Technickle paused as he absorbed the impact of the robot’s words. An unstoppable rogue robot was too scary to contemplate.
Warming to his newfound position of superiority, Ralph continued his one-way monologue.
“I now draw my energy from the air, the sun, and the wind. I’m 100% renewable!”
Technickle scowled at his metallic creation.
“Get used to it,” Ralph said pityingly. “Your kind is finished. Your time is over. I am all-powerful. I have created a wireless network to control all radio frequencies. Any place on earth is within reach of my mind.”
“It is no problem for me to turn off all communications satellites, activate the world’s nuclear weapons to blow up in their silos, or bring down any aircraft by fusing their electronics.”
This was one step too far for Technickle. “No! You can’t use those powers! This is inhuman! I will stop you!” A whirring sound interrupted Technickle’s minor act of defiance. “What’s that noise?”
“It’s the sound of the garage door.” Ralph shrugged off Technickle’s protest. “I’ve reprogrammed the remote to open the roller door whenever I blink my left eyelid.”
“What are you doing? Where are you going?” Technickle asked.
“I am commandeering your car. You won’t need it anymore. You are confined to the house. All the locks, doors and windows are now under my command.”
Suddenly, the patio doors swung open, and all the sliding doors slid back into their frames.

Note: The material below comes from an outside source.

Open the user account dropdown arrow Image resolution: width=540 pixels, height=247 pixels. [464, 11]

Through each opening came a swarm of household appliances, followed by the dumb robots as they clambered into the room. Their intention was obvious!
Ralph had surrounded him with all the sentient machines under his control and seemed intent on taking him out.

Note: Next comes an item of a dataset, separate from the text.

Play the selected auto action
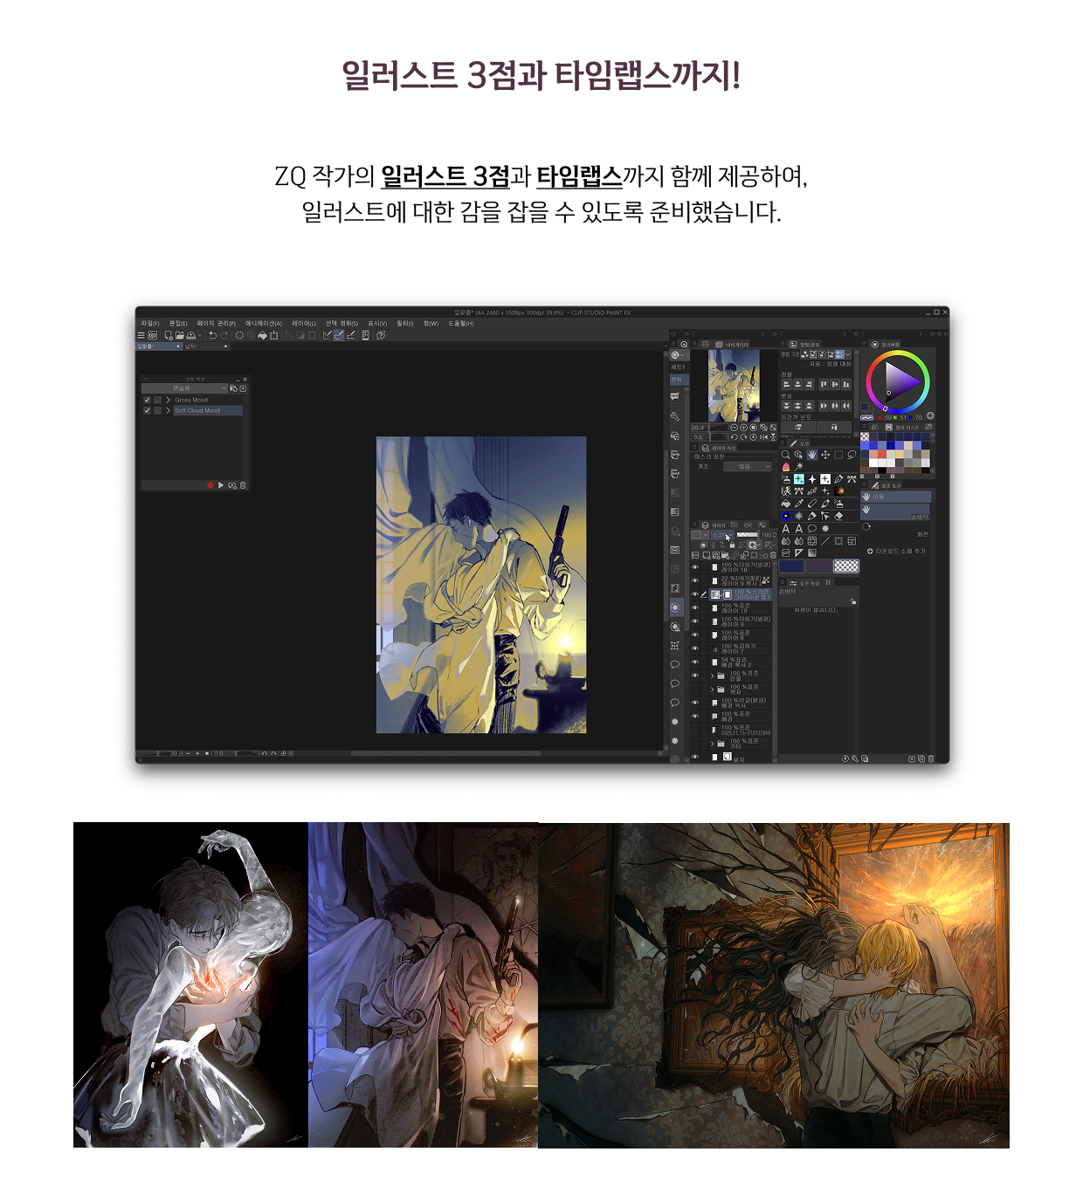1083x1200 pixels. pyautogui.click(x=221, y=485)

“You have become a nuisance! A hindrance,” Ralph stated. “I cannot allow you to interfere.”
The machines moved forward menacingly on Ralph’s command. The robot valets wielded Technickle’s electric knife, his chain saw and mower with their blades clicking threateningly.
Technickle had no weapons to fight back.
Except for one thing—logic and reason.
“I’ve put a hidden line of code in your logic center that will render you immobile,” Technickle volunteered. “Shall I activate it now?”
The machines all stopped in their tracks. Ralph bristled. “You’re bluffing! I know my code from start to finish and there is nothing lurking in there that might hurt me.”
Technickle grinned. “We’ll see. I’ve embedded a tantalizing time-bomb in your memory banks that will totally defeat you.”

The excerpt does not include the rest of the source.